* **DATA ROWS**:
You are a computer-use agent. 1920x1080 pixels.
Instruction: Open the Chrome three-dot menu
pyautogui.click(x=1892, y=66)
--
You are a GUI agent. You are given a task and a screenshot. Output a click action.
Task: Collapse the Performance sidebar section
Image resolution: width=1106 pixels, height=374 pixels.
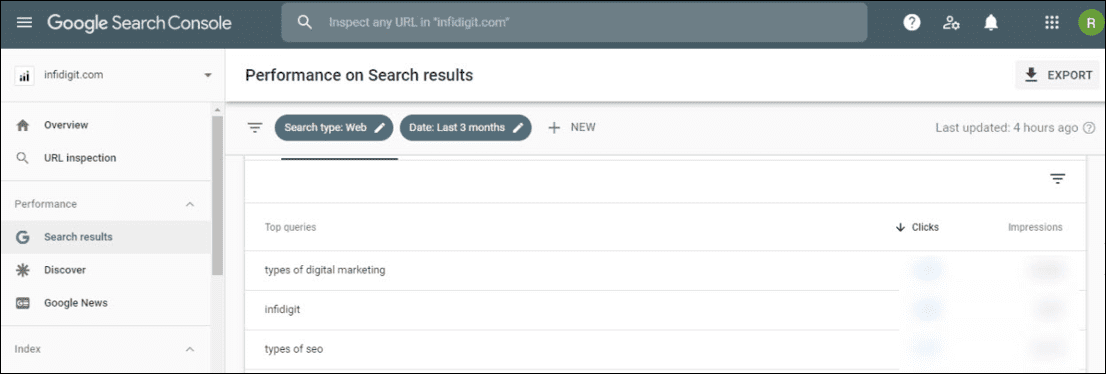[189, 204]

* **WHAT IS NEEDED**:
Rewrite the listing lines from the line with "You are a computer-use" up to and including the line with "pyautogui.click(x=1892, y=66)", changing "three-dot menu" to "overflow menu" and leaving everything else as it is. Give back only those lines.

* **OUTPUT**:
You are a computer-use agent. 1920x1080 pixels.
Instruction: Open the Chrome overflow menu
pyautogui.click(x=1892, y=66)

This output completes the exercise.